Rüdiger Rossig | Journalist | Novinar

Zwischen den Kulturen

"Ex-Yugos" - Geschichte, aber lebendig

Zu den Migranten und Migrantinnen in Deutschland zählen auch diejenigen aus dem ehemaligen Jugoslawien. Mit einer Anzahl von etwa 1,4 Millionen (Stand 2001) sind sie nach den Türkinnen und Türken die zweitgrößte Ausländergruppe hierzulande. Trotzdem spielen sie in den hiesigen Medien kaum eine Rolle.

Der Berliner Journalist Rüdiger Rossig hat nun vergangenes Jahr das Dokumentarbuch „Ex-Yugos“ herausgebracht. Der Autor ist selbst Teil der Balkanszene in Berlin, bereist seit 20 Jahren Jugoslawien und seine Nachfolgestaaten und hat Balkanwissenschaften studiert. Er kennt also die Geschichte der Gegend und die Hintergründe der Konflikte, die nicht erst mit dem Krieg 1991 begannen.

Dementsprechend vielschichtig sind die Informationen und Themen, die das ansprechend bebilderte Buch liefert: Im ersten Teil stattet Rossig seine Leser mit Fakten aus. Wer jetzt ans Schulgeschichtsbuch denkt liegt falsch. Denn Rossig geht eben nicht mit Tabellen und Quellen ans Werk, sondern macht Geschichte durch zahlreiche Porträts lebendig. Man fühlt sich nah an den Menschen und hat Spaß beim Lesen. So lernt man die Lage der Gastarbeiter kennen, die schon während des Wirtschaftswunders nach Deutschland kamen. Und die der Flüchtlinge, die vor Krieg und Chaos in den 90er Jahren flüchteten, als der sozialistische Vielvölkerstaat Jugoslawien kollabierte.

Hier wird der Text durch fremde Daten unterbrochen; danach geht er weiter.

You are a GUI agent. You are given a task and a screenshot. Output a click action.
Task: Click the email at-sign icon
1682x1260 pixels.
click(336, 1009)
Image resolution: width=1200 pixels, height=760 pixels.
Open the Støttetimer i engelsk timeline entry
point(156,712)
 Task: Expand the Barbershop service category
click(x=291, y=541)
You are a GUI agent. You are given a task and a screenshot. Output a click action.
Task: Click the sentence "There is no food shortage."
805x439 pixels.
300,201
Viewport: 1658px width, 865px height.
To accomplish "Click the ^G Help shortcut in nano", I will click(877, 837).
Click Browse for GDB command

Integration - eine Frage der Zeit

Der Krieg und der damit einhergehende Hass brachte auch die in Deutschland lebenden Migrantinnen und Migrantenin in einen Konflikt: Sie spalteten sich in einzelne Grüppchen - in eine bosnische, kroatische und serbische Szene. Heute, so schreibt Rossig, sei das glücklicherweise wieder anders. Vor allem die Kinder der Gastarbeiter haben sich in Deutschland eingelebt. „Die meisten von unseren Leuten sind mittlerweile echte Berliner, haben sich voll in die Gesellschaft integriert,“ meint etwa Robert Šoko, Gründer des Soundsystems Balkan-Beats, in einem der Interviews.

Auch die Geschichte der 22-jährigen Vesna Jantja Ockenga ist ein Beispiel dafür, wie sich die junge Generation eingelebt hat. Ihre Großeltern sind in den sechziger Jahren nach Bayern gekommen. Vesna lebt dort seit ihrer Geburt. Weil ihre Eltern beide arbeiteten, haben ihre Großeltern oft auf sie und ihre Geschwister aufgepasst und ihr die serbokroatische Sprache und Lebensart beigebracht. Heute engagiert sie sich in der Balkan Black Box – einem jährlichen Festival für Film und Kultur aus Südeuropa. Der Balkan, die Heimat ihrer Großeltern, ist ein Teil von ihr, dennoch ist sie fest in Deutschland verankert. Integration ist eben auch eine Frage der Zeit.